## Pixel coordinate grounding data
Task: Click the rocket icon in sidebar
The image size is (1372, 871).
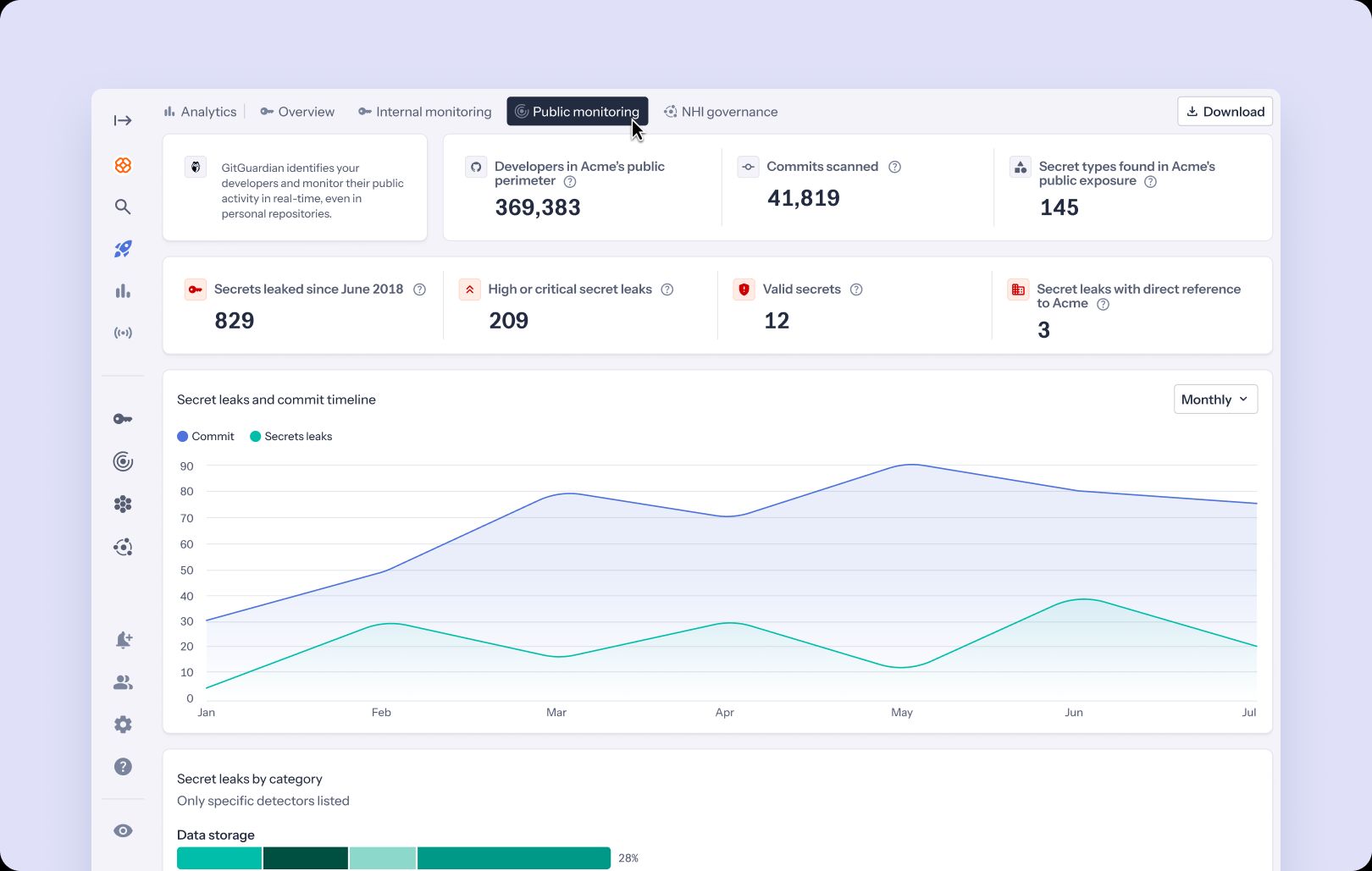Action: 123,249
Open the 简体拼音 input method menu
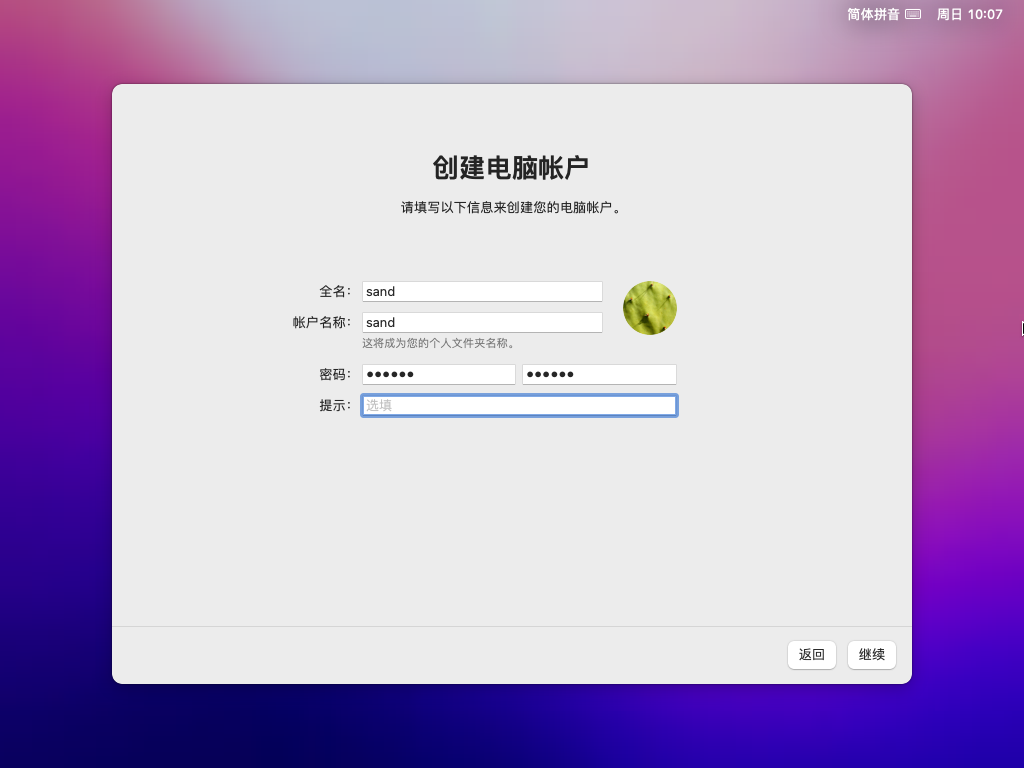The width and height of the screenshot is (1024, 768). point(873,15)
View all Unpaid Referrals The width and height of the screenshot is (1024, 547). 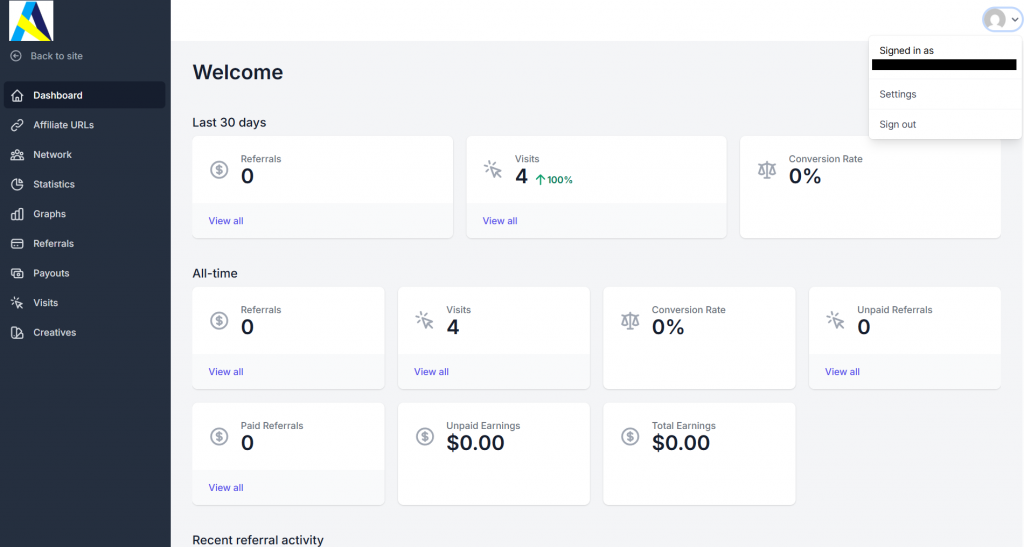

## Your instructions
Hand back the data exactly as it appears, with all pictures cut.

## Result of the task
Task: Click the rocket icon in sidebar
The image size is (1372, 871).
Action: 123,249
Open the 简体拼音 input method menu
The width and height of the screenshot is (1024, 768). point(873,15)
View all Unpaid Referrals The width and height of the screenshot is (1024, 547). 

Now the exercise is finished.